• [Exercise details] Give back every entry exactly as it is written, but not the pictures.

[Material for the task — start]

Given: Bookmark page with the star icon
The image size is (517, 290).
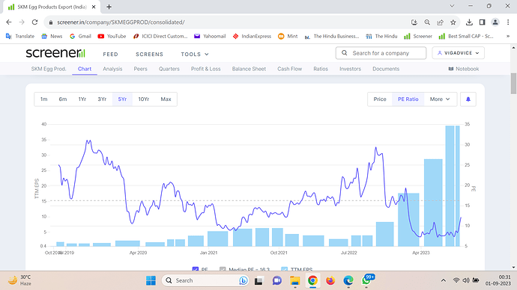Looking at the screenshot, I should click(x=453, y=22).
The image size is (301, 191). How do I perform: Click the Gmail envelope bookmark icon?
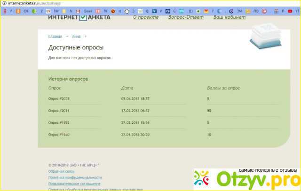point(79,10)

[Material for the task — finish]

• [Written answer]
Given: Bookmark page with the star icon
The image size is (517, 290).
Looking at the screenshot, I should click(x=453, y=22).
The image size is (301, 191). How do I perform: Click the Gmail envelope bookmark icon?
point(79,10)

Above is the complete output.